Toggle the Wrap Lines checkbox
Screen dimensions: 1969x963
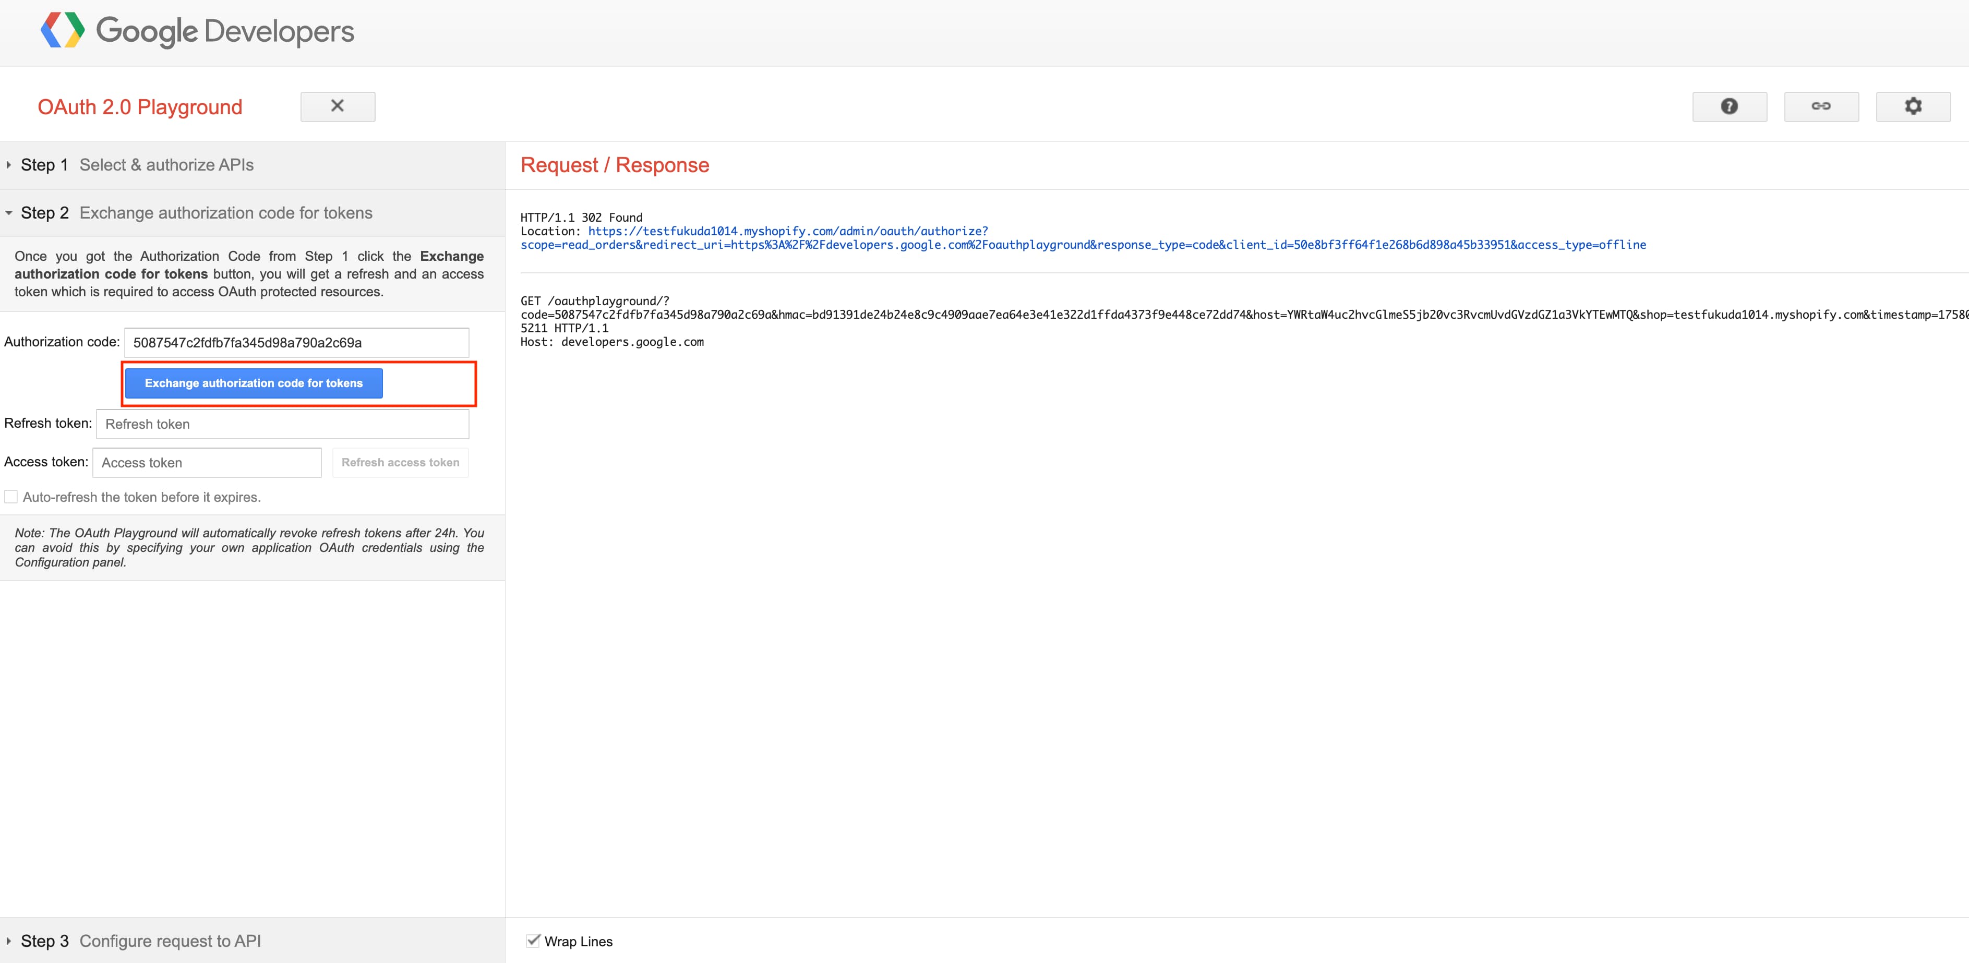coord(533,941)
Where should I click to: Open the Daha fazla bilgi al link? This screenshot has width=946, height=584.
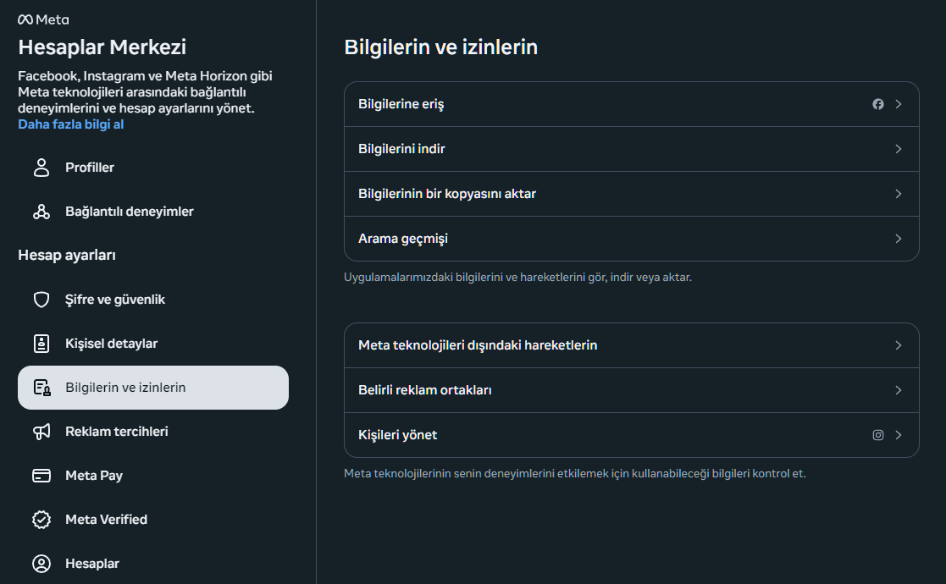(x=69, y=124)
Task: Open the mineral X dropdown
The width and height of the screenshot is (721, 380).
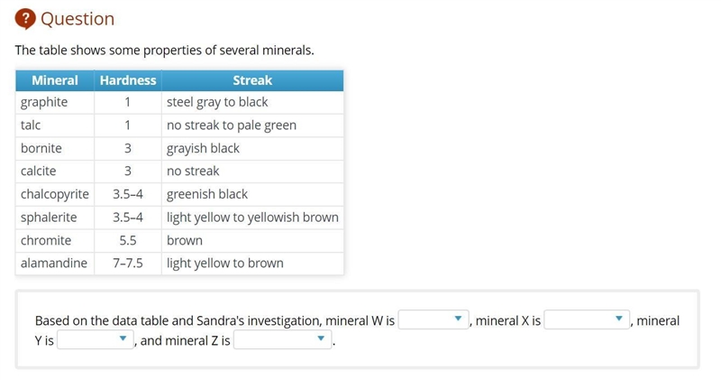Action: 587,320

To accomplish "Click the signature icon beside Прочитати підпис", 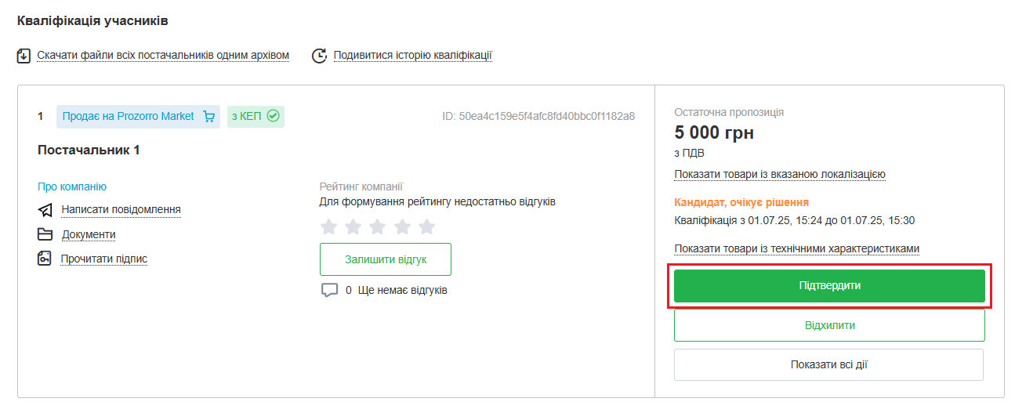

|---|

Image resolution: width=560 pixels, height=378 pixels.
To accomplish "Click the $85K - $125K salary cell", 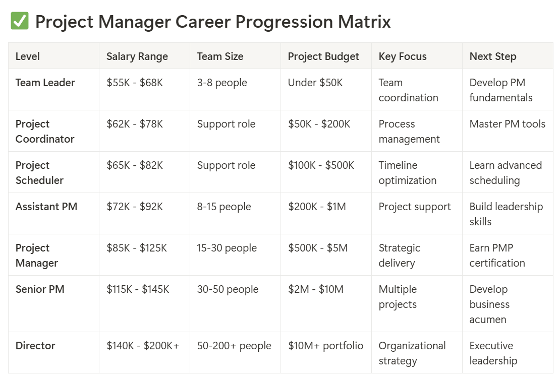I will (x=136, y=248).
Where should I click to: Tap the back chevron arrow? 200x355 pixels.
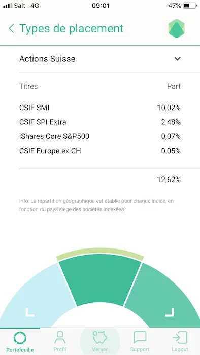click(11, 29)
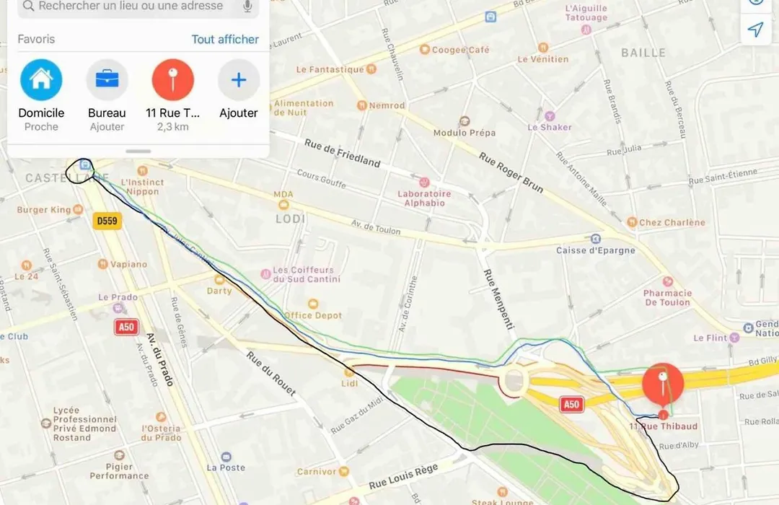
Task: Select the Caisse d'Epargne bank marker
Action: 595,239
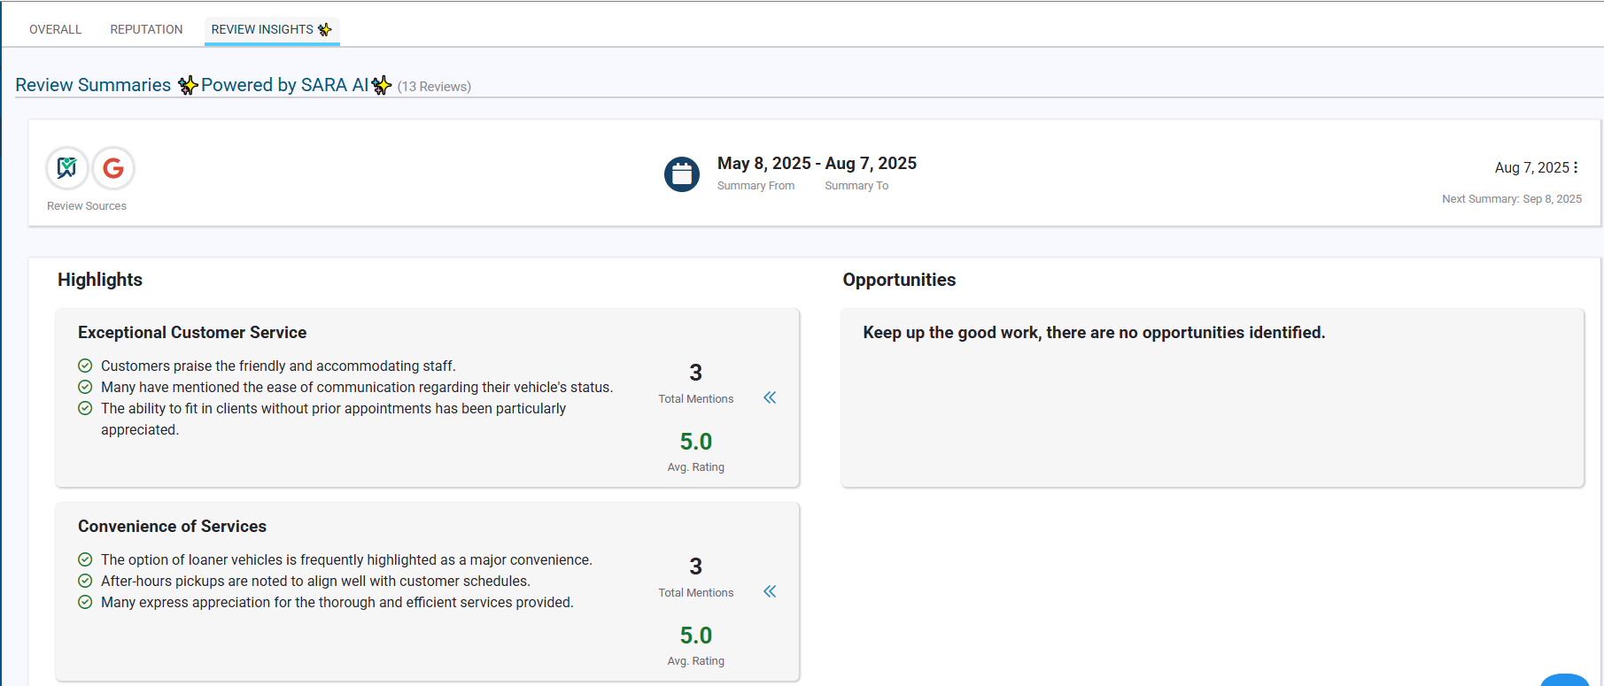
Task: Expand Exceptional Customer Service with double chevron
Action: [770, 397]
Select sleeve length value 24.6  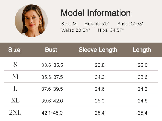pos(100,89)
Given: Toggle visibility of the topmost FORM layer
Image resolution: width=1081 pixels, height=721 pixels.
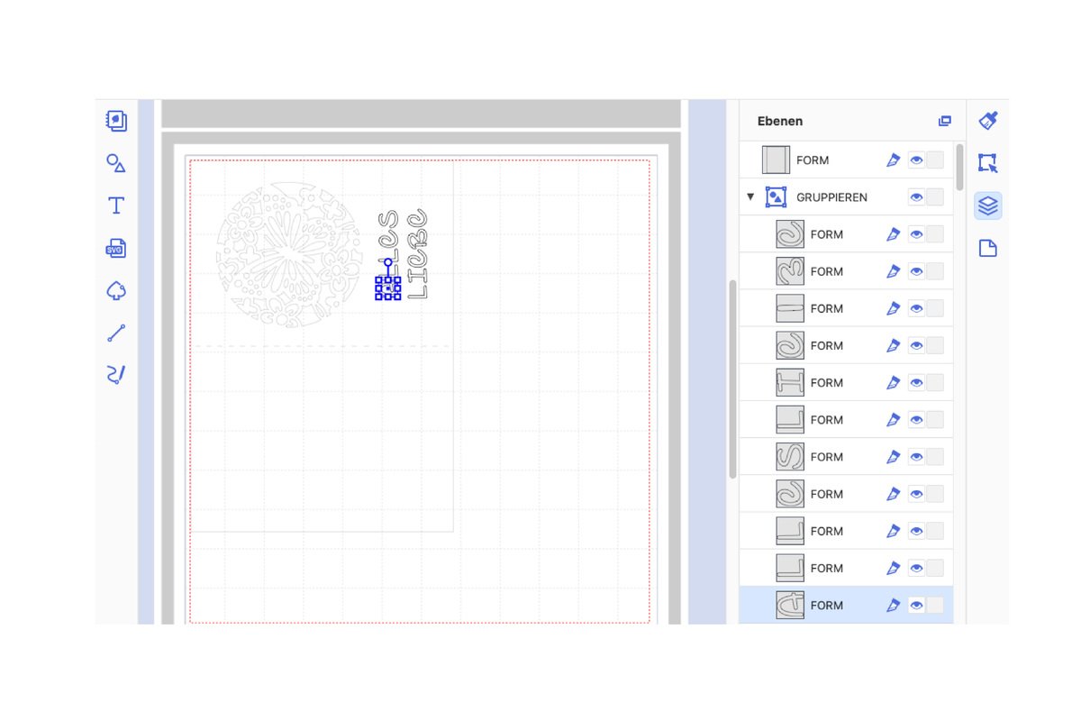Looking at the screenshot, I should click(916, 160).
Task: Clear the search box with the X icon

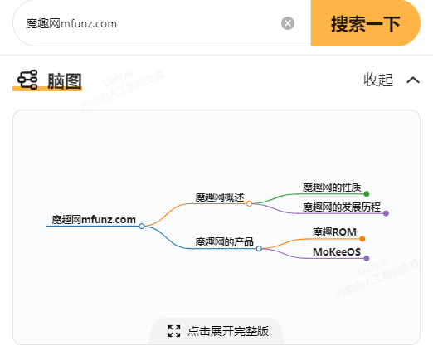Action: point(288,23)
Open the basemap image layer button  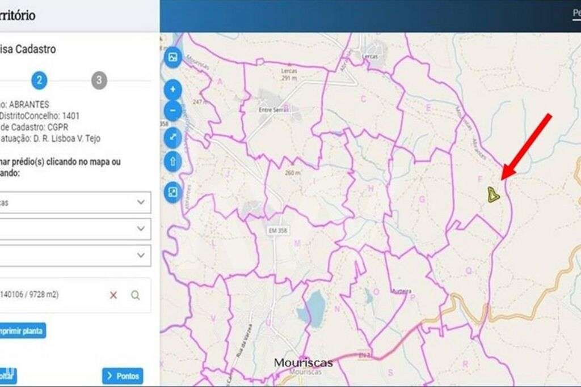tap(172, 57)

|---|

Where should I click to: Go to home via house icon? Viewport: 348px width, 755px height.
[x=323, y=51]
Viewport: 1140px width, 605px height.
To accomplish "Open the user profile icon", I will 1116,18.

|---|

In the listing above, find the line holding "Screen dimensions: 1969x963" and the line holding "the signature icon". Reproduce those two lines and all between them exactly, leaving out pictures.

Screen dimensions: 1969x963
coord(533,941)
Where should I click to: Open the Daha fazla bilgi al link? This screenshot has width=946, height=584.
(x=69, y=124)
Task: Open the mineral X dropdown
The width and height of the screenshot is (721, 380).
Action: 587,320

To accomplish "Click the signature icon beside Прочитати підпис", 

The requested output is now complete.